These Gold Awards have delivered a blizzard of Blizzards. From the do-it-all Latigo we now move to precisely the other end of the scale. This time we inhabit the upper echelons of ski hooliganism in the large-footprinted shape of the Blizzard Spur, a de-metalled, carbon-ended pow monster.
Everyone needs to try a pair of powder skis in the right conditions, but it’s worth working out what sort of skiing you want to do. The Spur isn’t a super-stiffy designed to draw a long, fast number 11 down a face while testing your goggles’ air-tightness. Nor is it
a Line Sir Francis Bacon-like fun-machine which turns every run into a backcountry freestyle festival. Happily, it does both. Super-light tips and plenty of rocker deliver gruesome maneuverability and makes the fun stuff happen without effort.
Chrigl, Fall-Line’s chief big-mountain reviewer, Freeride World Tour wildcard and a chap who explores the inside and outside of the envelope, figured it hit every key parameter. “Fantastic edge hold for its weight. Good snappy feel.

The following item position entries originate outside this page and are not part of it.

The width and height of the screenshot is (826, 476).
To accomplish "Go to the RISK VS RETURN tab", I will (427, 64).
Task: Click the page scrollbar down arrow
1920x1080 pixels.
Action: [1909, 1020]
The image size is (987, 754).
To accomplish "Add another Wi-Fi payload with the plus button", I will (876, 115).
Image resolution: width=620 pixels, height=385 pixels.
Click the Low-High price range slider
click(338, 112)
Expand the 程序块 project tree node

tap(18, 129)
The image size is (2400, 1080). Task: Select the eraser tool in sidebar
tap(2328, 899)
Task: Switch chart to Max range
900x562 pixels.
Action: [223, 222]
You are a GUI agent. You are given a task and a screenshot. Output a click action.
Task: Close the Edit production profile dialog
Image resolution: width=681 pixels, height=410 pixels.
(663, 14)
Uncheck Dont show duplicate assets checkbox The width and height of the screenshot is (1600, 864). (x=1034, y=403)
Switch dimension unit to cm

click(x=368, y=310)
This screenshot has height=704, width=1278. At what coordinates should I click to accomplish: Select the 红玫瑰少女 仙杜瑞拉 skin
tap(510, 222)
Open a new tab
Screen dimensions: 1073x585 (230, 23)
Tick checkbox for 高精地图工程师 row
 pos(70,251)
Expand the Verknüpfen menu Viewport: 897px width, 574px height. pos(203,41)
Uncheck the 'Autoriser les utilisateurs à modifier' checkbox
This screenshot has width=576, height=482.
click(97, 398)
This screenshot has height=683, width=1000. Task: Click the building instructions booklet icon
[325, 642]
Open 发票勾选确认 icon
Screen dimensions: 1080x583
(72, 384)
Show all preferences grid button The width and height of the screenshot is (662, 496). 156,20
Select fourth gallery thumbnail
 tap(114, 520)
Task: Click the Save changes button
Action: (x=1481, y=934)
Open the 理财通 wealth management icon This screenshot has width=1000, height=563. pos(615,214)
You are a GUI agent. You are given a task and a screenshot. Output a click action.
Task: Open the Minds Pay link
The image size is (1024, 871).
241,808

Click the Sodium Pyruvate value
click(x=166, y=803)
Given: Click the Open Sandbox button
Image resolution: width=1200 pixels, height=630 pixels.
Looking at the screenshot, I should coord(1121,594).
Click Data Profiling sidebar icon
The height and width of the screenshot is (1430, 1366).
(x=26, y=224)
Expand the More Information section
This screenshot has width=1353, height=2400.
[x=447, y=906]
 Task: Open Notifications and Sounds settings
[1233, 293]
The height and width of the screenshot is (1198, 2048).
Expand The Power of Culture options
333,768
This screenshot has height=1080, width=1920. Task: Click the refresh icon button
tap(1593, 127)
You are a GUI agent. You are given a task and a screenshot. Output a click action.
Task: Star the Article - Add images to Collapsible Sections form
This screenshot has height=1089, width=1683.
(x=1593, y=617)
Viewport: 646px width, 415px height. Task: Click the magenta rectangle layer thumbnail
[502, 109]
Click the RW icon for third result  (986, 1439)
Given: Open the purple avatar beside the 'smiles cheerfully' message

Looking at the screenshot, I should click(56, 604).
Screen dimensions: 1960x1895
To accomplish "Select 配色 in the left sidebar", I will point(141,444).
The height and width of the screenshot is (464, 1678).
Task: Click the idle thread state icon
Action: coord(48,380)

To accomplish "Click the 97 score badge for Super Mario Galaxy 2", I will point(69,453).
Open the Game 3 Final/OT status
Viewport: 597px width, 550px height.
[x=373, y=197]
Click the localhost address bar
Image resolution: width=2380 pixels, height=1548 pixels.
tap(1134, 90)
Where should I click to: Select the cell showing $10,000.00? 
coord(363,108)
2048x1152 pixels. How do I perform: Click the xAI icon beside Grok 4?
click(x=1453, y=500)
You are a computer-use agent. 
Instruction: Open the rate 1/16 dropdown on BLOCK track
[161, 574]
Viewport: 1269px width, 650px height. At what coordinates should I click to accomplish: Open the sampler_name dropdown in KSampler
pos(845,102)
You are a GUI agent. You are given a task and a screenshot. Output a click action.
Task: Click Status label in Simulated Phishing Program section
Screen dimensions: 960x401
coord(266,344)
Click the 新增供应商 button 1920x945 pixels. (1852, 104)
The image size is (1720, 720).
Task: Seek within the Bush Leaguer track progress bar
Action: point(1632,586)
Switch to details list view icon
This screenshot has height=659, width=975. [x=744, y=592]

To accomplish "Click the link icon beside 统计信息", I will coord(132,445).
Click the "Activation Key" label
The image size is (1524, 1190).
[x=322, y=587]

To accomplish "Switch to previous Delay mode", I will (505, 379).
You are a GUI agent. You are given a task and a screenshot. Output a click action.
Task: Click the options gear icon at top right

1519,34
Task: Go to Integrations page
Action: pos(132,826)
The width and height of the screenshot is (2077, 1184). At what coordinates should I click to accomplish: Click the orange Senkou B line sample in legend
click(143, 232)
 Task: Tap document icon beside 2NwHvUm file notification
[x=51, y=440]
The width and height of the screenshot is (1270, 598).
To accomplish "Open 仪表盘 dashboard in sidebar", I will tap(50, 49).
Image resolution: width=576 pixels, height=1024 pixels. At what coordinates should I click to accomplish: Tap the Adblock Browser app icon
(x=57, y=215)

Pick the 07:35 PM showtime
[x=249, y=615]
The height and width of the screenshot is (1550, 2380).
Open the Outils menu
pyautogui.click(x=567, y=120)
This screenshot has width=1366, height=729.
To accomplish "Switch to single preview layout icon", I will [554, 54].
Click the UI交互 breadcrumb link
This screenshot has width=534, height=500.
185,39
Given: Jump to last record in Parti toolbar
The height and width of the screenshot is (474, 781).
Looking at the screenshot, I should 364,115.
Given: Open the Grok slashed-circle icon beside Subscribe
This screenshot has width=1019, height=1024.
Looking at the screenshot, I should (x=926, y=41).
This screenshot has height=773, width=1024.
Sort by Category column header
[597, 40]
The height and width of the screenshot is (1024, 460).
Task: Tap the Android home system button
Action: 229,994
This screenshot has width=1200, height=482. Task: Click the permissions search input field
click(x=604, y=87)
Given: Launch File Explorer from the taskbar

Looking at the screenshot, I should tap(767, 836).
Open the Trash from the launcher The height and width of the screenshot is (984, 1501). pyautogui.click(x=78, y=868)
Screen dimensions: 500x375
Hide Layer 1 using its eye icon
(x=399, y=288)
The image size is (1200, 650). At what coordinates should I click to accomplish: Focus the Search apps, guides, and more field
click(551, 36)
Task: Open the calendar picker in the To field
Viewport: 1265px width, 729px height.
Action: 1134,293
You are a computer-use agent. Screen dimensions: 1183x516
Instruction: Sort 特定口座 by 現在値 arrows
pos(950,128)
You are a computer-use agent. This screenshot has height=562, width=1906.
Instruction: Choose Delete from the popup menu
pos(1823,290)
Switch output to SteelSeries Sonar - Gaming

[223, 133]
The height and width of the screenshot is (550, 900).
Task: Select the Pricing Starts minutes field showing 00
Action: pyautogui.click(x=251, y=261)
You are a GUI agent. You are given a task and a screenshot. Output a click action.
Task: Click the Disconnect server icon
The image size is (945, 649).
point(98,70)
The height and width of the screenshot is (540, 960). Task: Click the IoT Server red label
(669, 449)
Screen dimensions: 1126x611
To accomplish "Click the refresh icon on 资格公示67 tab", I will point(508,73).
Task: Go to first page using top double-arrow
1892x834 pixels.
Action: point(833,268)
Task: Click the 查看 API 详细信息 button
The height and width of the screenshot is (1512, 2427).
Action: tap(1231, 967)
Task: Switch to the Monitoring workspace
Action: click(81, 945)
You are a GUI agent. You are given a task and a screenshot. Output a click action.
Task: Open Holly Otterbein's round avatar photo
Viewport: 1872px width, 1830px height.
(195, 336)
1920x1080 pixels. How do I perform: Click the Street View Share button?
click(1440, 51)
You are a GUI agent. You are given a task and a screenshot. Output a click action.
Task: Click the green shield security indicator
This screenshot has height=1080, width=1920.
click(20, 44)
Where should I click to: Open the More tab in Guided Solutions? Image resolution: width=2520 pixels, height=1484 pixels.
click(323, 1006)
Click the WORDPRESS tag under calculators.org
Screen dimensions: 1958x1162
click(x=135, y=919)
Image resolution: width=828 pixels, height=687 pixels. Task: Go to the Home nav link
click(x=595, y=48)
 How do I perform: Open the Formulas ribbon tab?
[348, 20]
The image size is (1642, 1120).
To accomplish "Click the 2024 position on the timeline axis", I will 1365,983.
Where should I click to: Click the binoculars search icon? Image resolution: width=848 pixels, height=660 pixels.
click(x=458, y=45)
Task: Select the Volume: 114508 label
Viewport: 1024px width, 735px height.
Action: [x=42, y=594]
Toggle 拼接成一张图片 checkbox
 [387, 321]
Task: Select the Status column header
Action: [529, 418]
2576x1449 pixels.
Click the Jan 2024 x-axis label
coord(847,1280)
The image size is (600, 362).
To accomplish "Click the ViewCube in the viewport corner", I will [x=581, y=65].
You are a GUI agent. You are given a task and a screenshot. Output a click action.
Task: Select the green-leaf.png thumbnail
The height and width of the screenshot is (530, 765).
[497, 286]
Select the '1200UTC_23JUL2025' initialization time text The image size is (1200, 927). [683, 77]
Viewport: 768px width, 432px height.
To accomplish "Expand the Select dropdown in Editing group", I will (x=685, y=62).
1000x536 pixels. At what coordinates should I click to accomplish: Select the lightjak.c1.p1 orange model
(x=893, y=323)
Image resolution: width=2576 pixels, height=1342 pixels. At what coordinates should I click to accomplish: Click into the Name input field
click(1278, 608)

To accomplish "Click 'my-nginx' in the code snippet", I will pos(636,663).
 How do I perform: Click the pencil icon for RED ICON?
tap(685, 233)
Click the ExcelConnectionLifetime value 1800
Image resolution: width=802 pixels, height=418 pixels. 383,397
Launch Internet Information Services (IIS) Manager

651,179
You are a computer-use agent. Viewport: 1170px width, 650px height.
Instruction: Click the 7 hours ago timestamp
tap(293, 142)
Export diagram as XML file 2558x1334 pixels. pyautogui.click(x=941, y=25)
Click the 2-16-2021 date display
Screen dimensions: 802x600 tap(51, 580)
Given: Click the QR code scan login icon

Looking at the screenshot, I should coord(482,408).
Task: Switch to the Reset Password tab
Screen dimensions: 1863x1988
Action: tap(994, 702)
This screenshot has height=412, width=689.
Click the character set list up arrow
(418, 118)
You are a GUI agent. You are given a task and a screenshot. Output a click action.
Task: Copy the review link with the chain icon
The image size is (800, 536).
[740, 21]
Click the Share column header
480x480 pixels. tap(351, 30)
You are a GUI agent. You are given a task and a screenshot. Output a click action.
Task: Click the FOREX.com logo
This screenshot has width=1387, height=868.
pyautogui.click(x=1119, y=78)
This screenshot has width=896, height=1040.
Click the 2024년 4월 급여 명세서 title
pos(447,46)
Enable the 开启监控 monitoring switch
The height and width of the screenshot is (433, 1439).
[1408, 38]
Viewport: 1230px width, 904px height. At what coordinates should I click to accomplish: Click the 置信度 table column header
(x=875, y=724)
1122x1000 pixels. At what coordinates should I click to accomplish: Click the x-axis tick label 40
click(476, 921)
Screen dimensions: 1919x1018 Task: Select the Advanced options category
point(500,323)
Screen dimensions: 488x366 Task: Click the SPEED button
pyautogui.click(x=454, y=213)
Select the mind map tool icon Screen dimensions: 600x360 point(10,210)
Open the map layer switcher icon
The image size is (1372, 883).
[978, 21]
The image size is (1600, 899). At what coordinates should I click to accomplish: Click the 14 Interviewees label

Can be skied slowly,
in a hyperactive jump-turn or a high-speed-straightline way,” he raved, and then went away again without handing them back.
We like a lack of weight but when faced with the Spur we questioned whether powder skis should be so light, and we were also concerned that a lack of metal would kill the dampness needed for high speed. It turns out that if you build a ski right, it just works.